The Netherlands, who will play Mexico in the next round, ended the group stage on a perfect nine points with Chile second on six. Outgoing champions Spain finished third on three points after beating Australia 3-0.

Chile, who next face Brazil, complained the Dutch team were unnecessarily negative, knowing a draw was enough to win the group.

"They ended up winning, but in my opinion it was unfair because I think Chile made a huge effort to attack," coach Jorge Sampaoli told reporters.

"We wanted to play and the Netherlands didn't."

But his Dutch counterpart Louis van Gaal said the end justified the means, having seen his players frustrate Chile and reduce them to a single shot on target all game, and that from a tight angle.

"You have got to develop a strategy that will let you win," he said, taking exception to a reporter's question about his tactics. "We are not giving much away and we are creating opportunities. "This is being confirmed by the results, if it wasn't then you'd chop off my head, I'm sure of it."

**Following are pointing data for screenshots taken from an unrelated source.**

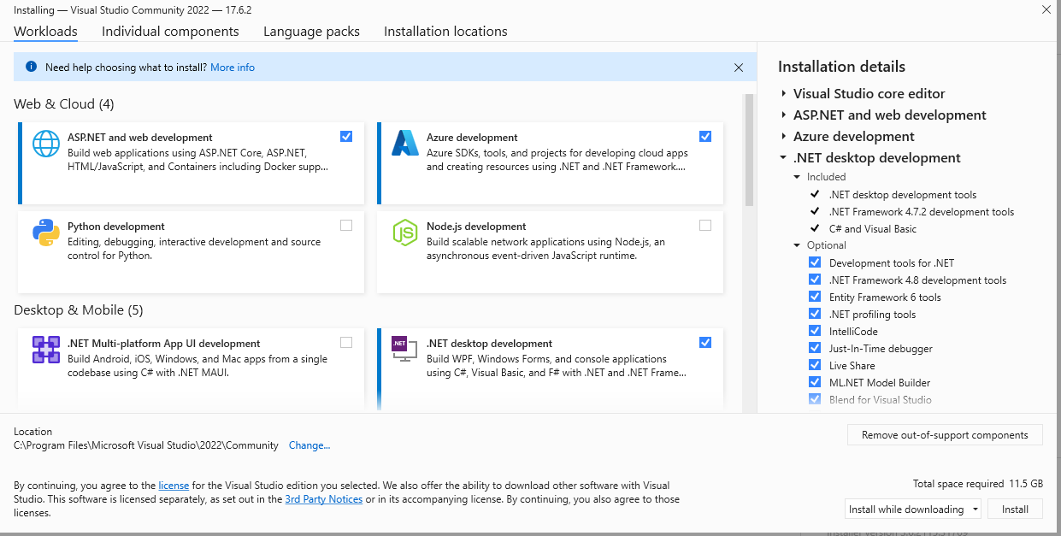
Task: Click the Install button
Action: click(x=1015, y=509)
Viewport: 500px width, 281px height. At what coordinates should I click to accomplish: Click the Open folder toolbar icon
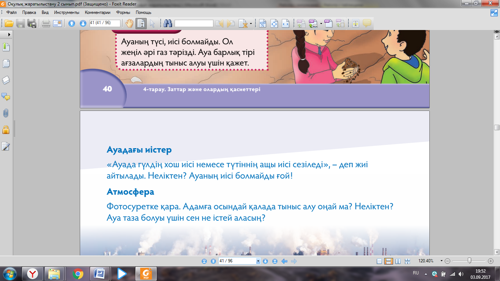click(x=9, y=23)
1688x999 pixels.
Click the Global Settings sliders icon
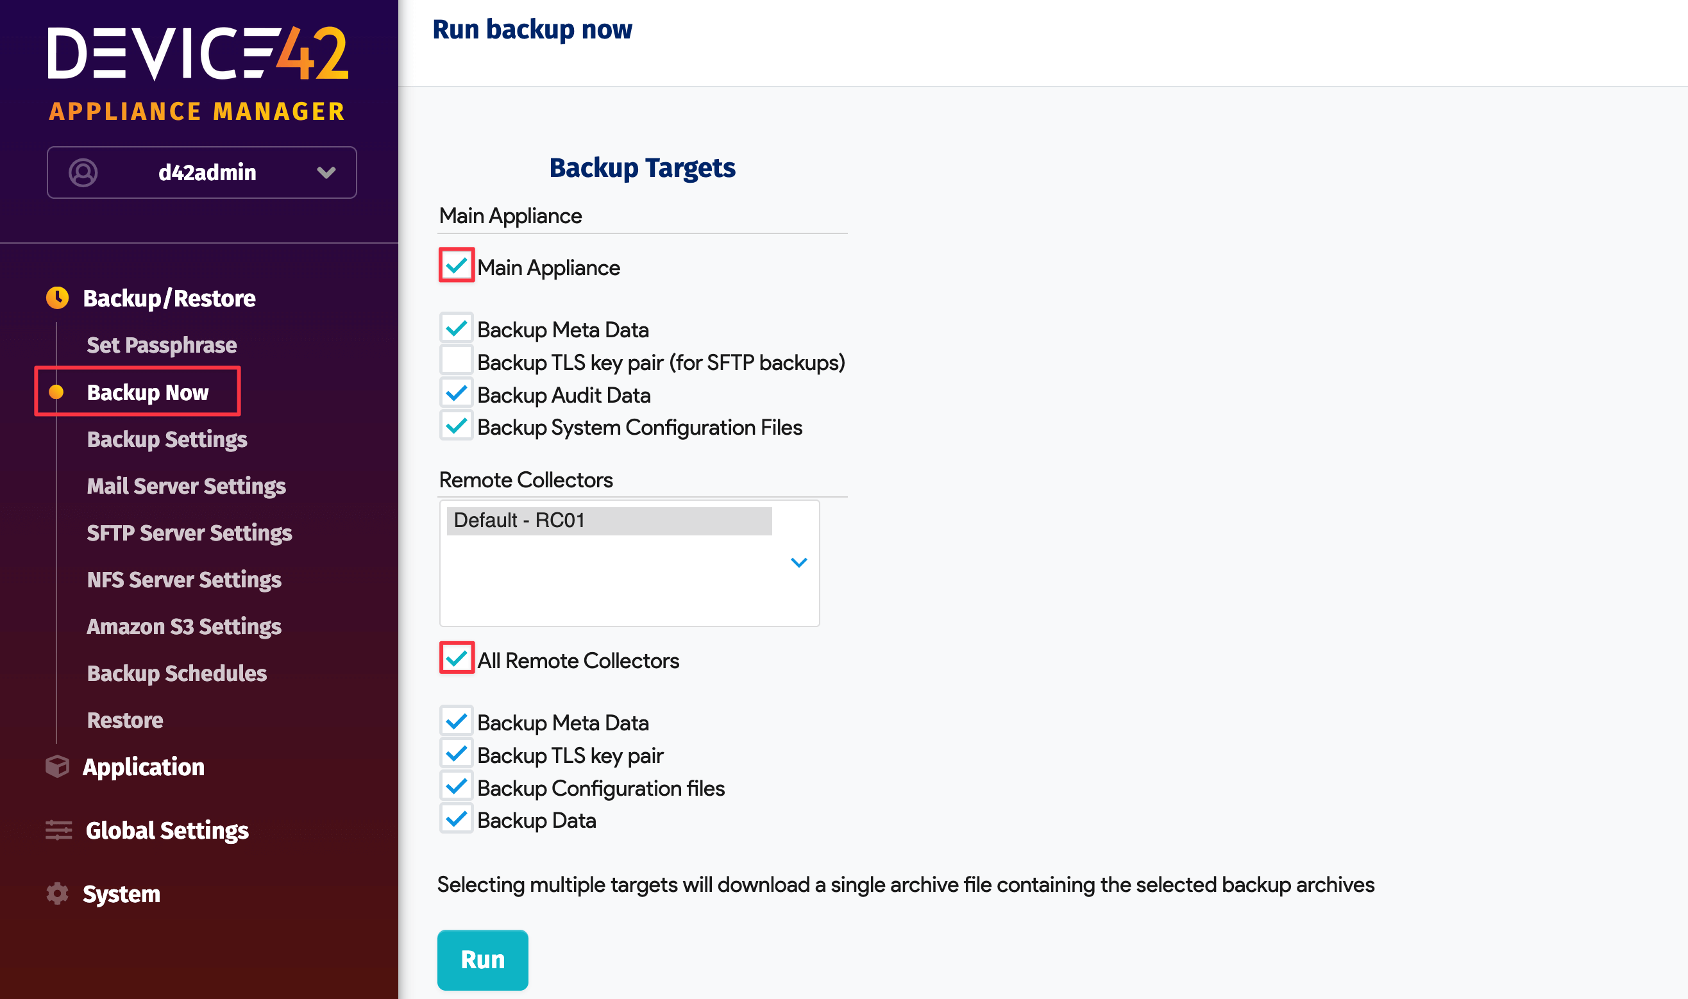(57, 830)
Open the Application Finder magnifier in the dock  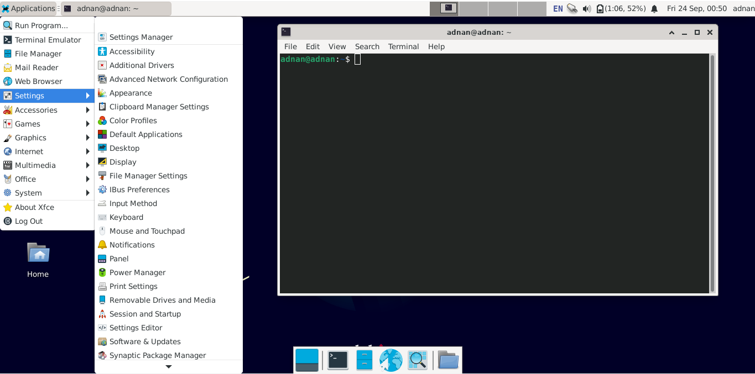pyautogui.click(x=418, y=360)
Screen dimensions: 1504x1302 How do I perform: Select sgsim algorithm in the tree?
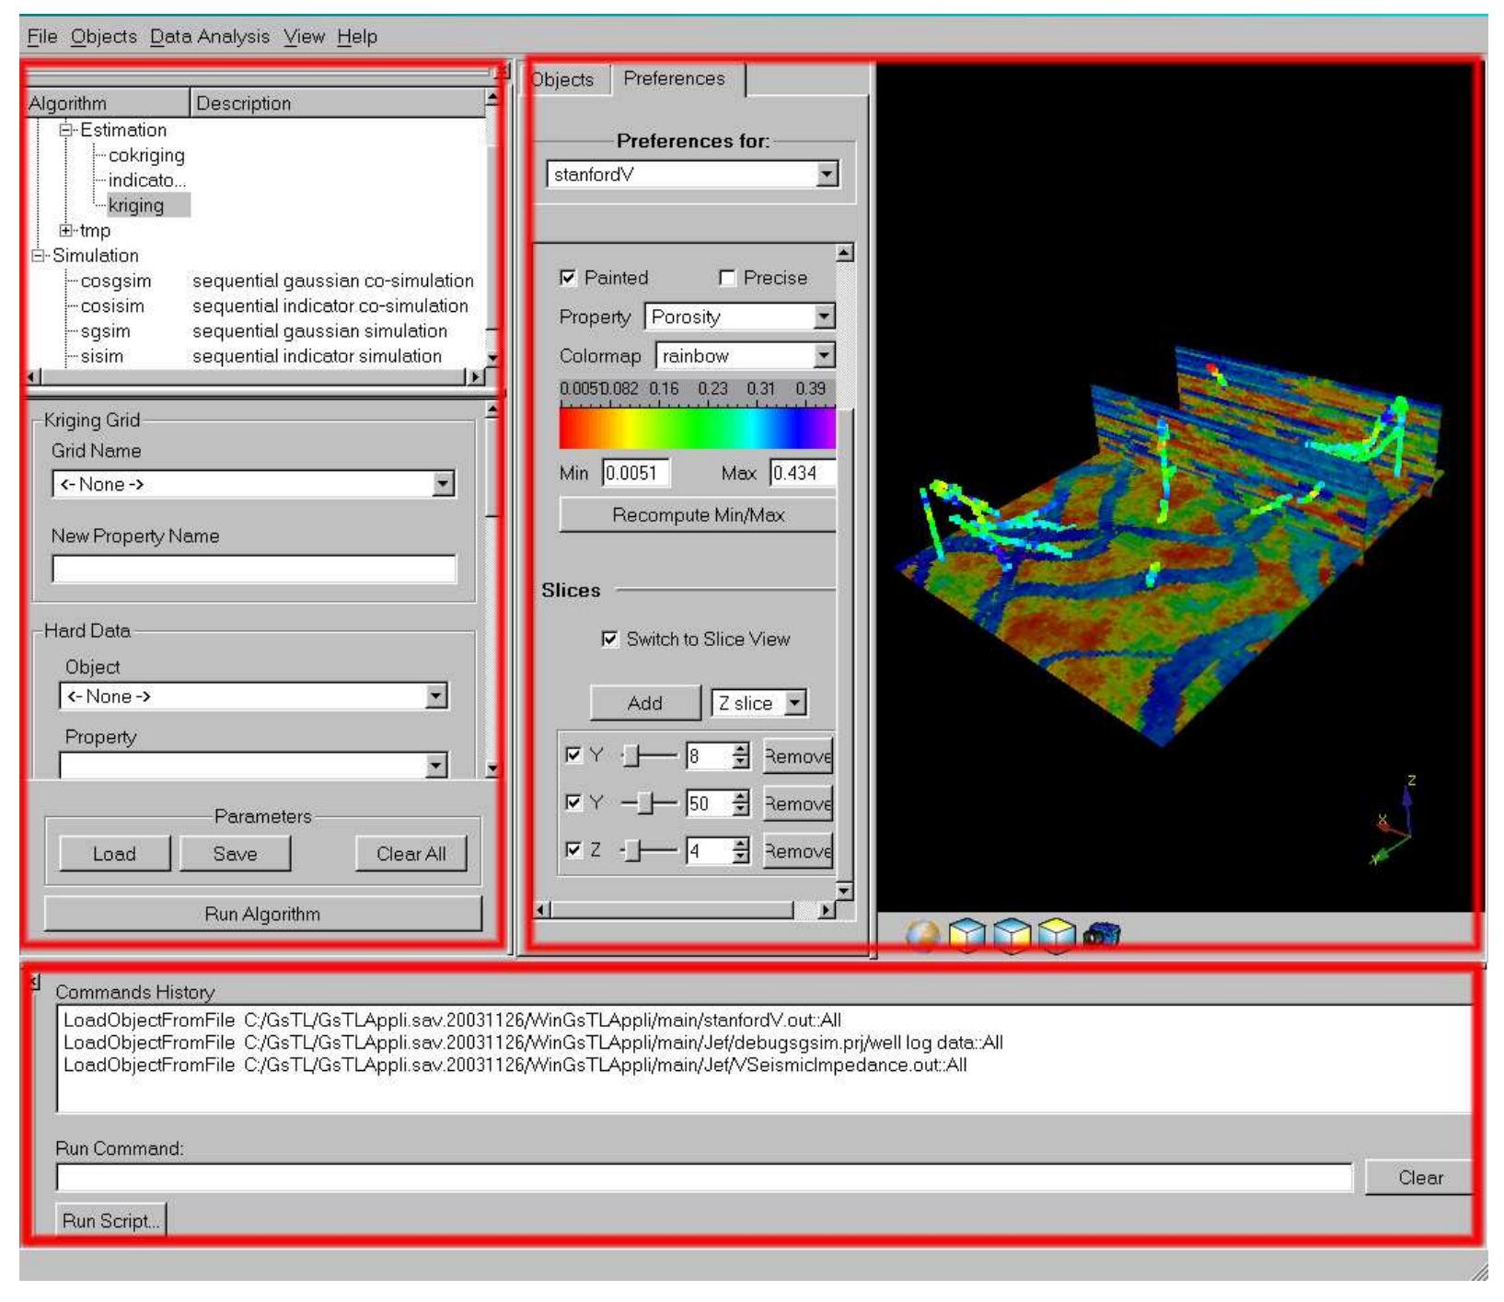[x=105, y=331]
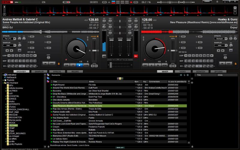Expand the Playlists tree node
This screenshot has width=240, height=150.
tap(3, 80)
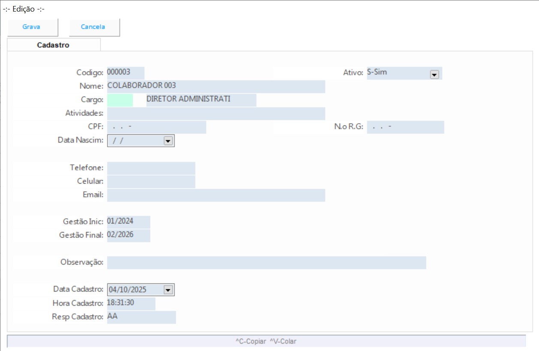Focus the Observação text field

tap(266, 263)
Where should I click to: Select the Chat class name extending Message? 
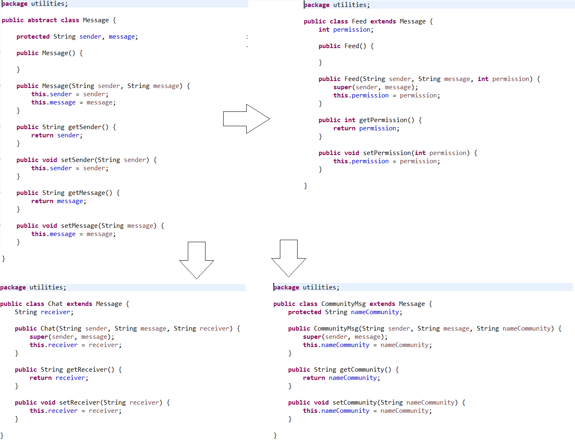point(55,303)
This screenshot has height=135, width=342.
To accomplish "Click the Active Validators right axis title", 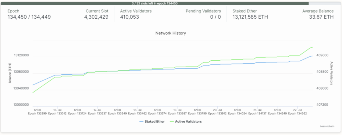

Man-of-the-match Robben said he was proud of the Dutch defence, an aspect of their play that has been overshadowed so far by a fearsome attack that had to do without Robin van Persie, who was suspended after receiving two yellow cards.

"It was a very good game to watch, there was a lot of passion on the pitch, we defended really well. I am proud of the way the team defended," Robben said in a television interview.

"I think we did a great job and this is not where we want to stop. It is a fantastic result and a fantastic performance and we don't want it to end here, we need to change our mindset as we want to move forward."

Chile, already qualified but knowing only a win would secure top spot owing to an inferior goal difference, pressed hardest and bossed possession, but their lone effort on goal summed up a frustrating afternoon for the South Americans.

Despite the impressive support of a large Chile contingent in the stands of Corinthians arena in Sao Paulo, they foundered time and again on a wall of orange and the absence of influential midfielder Arturo Vidal cost them dearly.

Vidal, who had knee surgery last month, told reporters on Sunday that he was ready to play, but coach Jorge Sampaoli appeared to have the knockout stages in mind when he left him on the bench.

Alexis Sanchez dropped deep and worked hard to pull the strings in midfield, but the Netherlands were strong in the tackle and grew into the game after being eclipsed early on.

"The next game I wouldn't miss for anything," Vidal told reporters. "The first two games were really hard and my knee was hurting a little. It was better to rest, as the coach saw it. "It's great that we'll have him (Vidal) on Saturday," said fellow midfielder Marcelo Diaz. "Given his skills, his experience and the energy he gives us on the field, we look forward to getting him back."

Chile's best result at a World Cup came on home soil in 1962, when they finished third. In 1998 and 2010 they reached the last 16, only to exit at the hands of Brazil on both occasions.

"Brazil has been a nightmare for us, but our football keeps changing, the generations keep growing and it's brought out the best of Chile," Vidal said.